Let’s take a look at Kafka’s message model and see how it evolved.
First, to distribute a single piece of message data to multiple consumers, with each consumer receiving the full amount of messages, it is natural to think of broadcasting.
Then the problem arises: A message is broadcast to all consumers, but not everyone wants all of it. For example, consumer A only wants messages 1, 2, 3, and consumer B only wants messages 4, 5, 6.
The key to this problem is that MQ does not understand the semantics of the messages, and it simply cannot categorize and deliver them.
At this point, MQ came up with a clever solution: it threw the puzzle directly at the producers, requiring them to logically categorize messages as they were sent, thus evolving the Topic and publish-subscribe model we know well.
In this way, consumers can simply subscribe to the topics they are interested in and get messages from them.
Having done so, however, a problem remains: what if multiple consumers are interested in the same Topic (consumer C in the figure below)?
With the traditional queuing model (unicast), when one consumer takes a message from the queue, it is deleted and the other consumer cannot get it.
At this time, it is natural to think of the following solution:
That is, every time a Topic adds a new consumer, it “replicates” the exact same data queue.

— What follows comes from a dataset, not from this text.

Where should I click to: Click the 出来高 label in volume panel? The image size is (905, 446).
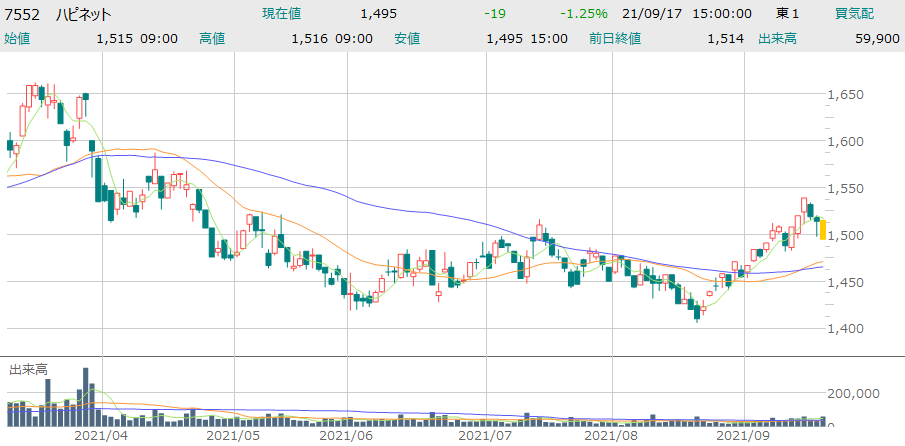[27, 370]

This solves the problem, but as the number of downstream consumers increases, it causes a rapid degradation of MQ performance. For Kafka, in particular, which was built to deal with big data scenarios, the cost of replication was simply too high.
This is where Kafka’s most elegant solution comes in: it holds all the messages in a persistent store, and the consumer can take whichever message he or she wants, whenever he or she wants, just passing the offset of a message.
Such a fundamental change shifts the complexity of consumption back to the consumer, making Kafka a much less complex place to start, and setting the stage for high performance and scalability. (This is the core difference between Kafka and ActiveMQ and RabbitMQ.)
And finally, to simplify things, here’s the picture:
This is the original message model for Kafka.
This indirectly explains why Kakfa is also officially defined as a storage system in Chapter 2.
Of course, Kafka is much more sophisticated than that, and for the sake of space, the rest of this article will cover it.
The 04 is at the end
This article starts from the background of Kafka’s birth, taking us to clarify the definition of Kafka and the problems it is intended to solve.
In addition, the message model and design ideas of Kafka are analyzed step by step, which is Kafka’s top-level abstraction.
I hope you found something interesting. The next article will take a closer look at Kafka’s architecture. See you next time!
About the author: 985 master, former Amazon engineer, now dachang technical director
Welcome to pay attention to my personal public account: Wuge Ramble IT, share core technology and career growth!